レポート6

 やはりというべきか、二人が行方をくらました。残った研究者たち三人はかなり戸惑っている。普段は自信たっぷりに自説を振り回す連中ばかりなのに今日は全員キレがなかった。子どもの集団みたいだった。私に意見を求めてきた回数が一番多かった気がする。ただ、人から出た意見をどう扱うのかに慣れていなさすぎて、私の出した話を彼らが建設的なものにできるかはずいぶんと怪しかった。

 消失、それはまるで噂に聞いている八年前の再来だった。誰も彼も狼狽していて、さっきの会議では笑いださないようにするのが大変だった。

 研究者たちの様子を気にしておく必要があるけれど、私の方は私の方で進めておくことにしよう。記録も次のことをやっておこう。

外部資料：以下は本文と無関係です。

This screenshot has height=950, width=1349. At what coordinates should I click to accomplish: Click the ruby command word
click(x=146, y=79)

 前回は蕃神たちと村人たちの協力によって、穴の中が発展していったことを記録した。今度はその終わり。

 蕃神たちはその単語のとおり、村人たちから神のような扱いを受けていた。私たちが、大きな技術革新があったときにその開発者を人間以上のものに祭り上げることと同じだった。違っているのは、いや違っているのかどうかは本当のところ分からないけれど、祭り上げられた当人たちさえ自分たちのことを神だと考えるようになったこと。つまり外からやってきた蕃神たちは、自らが本当に村にとっての神であると考えるようになった。本物の神様が耳にすれば卒倒してしまいそうな傲慢さだった。

 その結果始まったのが、蕃神たちによる圧政だった。自分たちは神、崇められるべき存在で下々は我々を敬うべき。そんな考えに至ってしまったわけ。仕事はせず、ただただ農作物を奪い取っていった。少しでも反抗的な素振りをした住人がいれば家族もろとも処刑。古代中世もびっくりのディストピアだったみたい。

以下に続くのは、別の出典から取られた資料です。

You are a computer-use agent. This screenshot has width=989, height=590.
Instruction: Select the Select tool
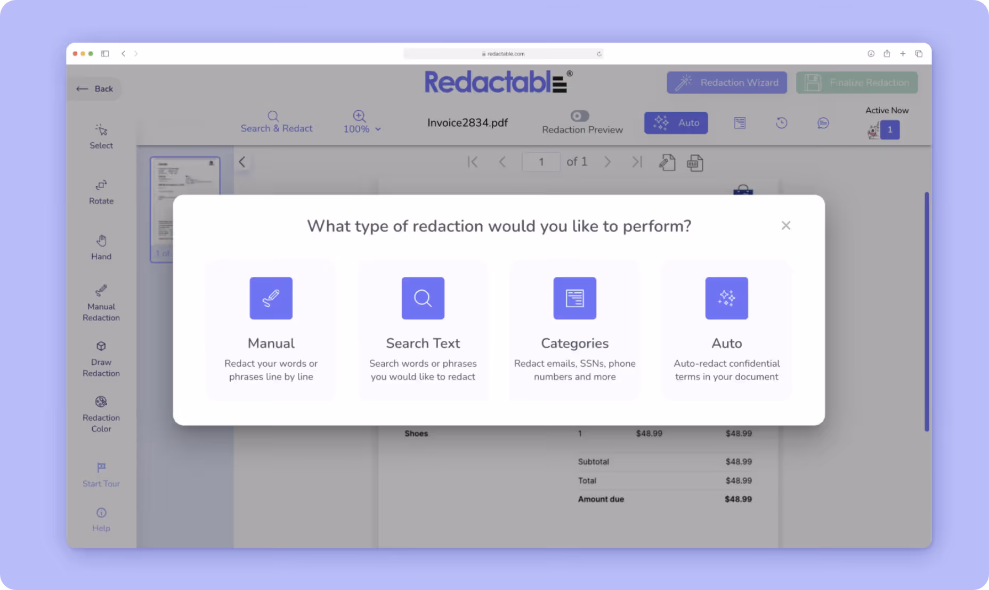101,136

 私が以前、蕃神は犯罪者たちで国を追い出された者たちだったのではと予想したのは、この展開を知っていたから。誰も神になることを疑問に思わなかったらしい。そういう気質の集まりだったんじゃないかとどうしても思ってしまう。例の村人たちの持っている性質の影響も大きかったとは思うけれど。

 共同から君臨になったことで、村人たちの態度も二分されていった。片方は長いものには巻かれよの精神で蕃神たちに取り入った、片方は蕃神たちの寝首をかくべしと影ながら刃を研いだ。前者が後者の疑いがある人たちをどんどん通報していたみたいだけれど、それでも革命の火は絶えなかった。そりゃ恨みが無尽蔵に膨らむような状態だったんだから、私からすると当たり前にしか思えないけれど。

 そして決定的な出来事が起きた。蕃神側だと思われていた村人が実はスパイで、とある日ついに蕃神たちの暗殺に成功した。直前になって気がついた蕃神たちも抵抗したようだけど多勢に無勢、全員が殺された。暗殺を仕掛けた側、蕃神を守ろうとした側、双方の村人の夥しい血とともに。

 凄惨を極めていたことは想像に難くない。ほんの少し頭に浮かべてみるだけでも、血の川へ浸ってしまったような身体にまとわりつく感触と、鈍重な鉄の臭いで体調が悪くなってくる。流れ出た血に村人たちも似た気持ち悪さを持ったのだろう、その祟りを恐れて蕃神たちを奉るという贖罪行為を行った。自分たちを苦しめた存在をわざわざ厚く弔う、不思議なことではあった。しかし、それだけ殺したという事実に恐れ戦いていたということなのかもしれない。

 残っていたのは蕃神側に与した人々の処理だった。殺しには一度でもう懲りてしまったようで、粛清実行には至らなかった。その代わり過去の村人たちは村の区分けを変えて、東側にその一族を集めて警戒することにした。北に暗殺を先導した一族、南に実行した一族を置いて。妙なことをすれば、挟み撃ちにできるようにしたわけね。

 訪れた当初は閉鎖的ではあっても平和そうに感じたのに、その実は血に塗れた歴史を持っていて、そこから綿々と続く身分差と差別が横行している村だったというわけ。

 これが蕃神の末路と今の村の区分けの始まり。研究チームのリーダー曰くだと百年くらい前らしいけど、確かなことは分からない。

 そういえばリーダーには彼がちょうどいいかもしれない。ここに招待してみるのも一つの手ね。両親にすら認められない悲しみは記憶と心を強く刺激するはず。苦しみを消化できたなら、似た境遇の存在を理解して助けてやることができる。

 さて、もう一度作戦会議といかなきゃ。もうおおよその道筋はつけられているけれども。

 なにしろ、あの腕から逃れるすべなんてありはしないのだし。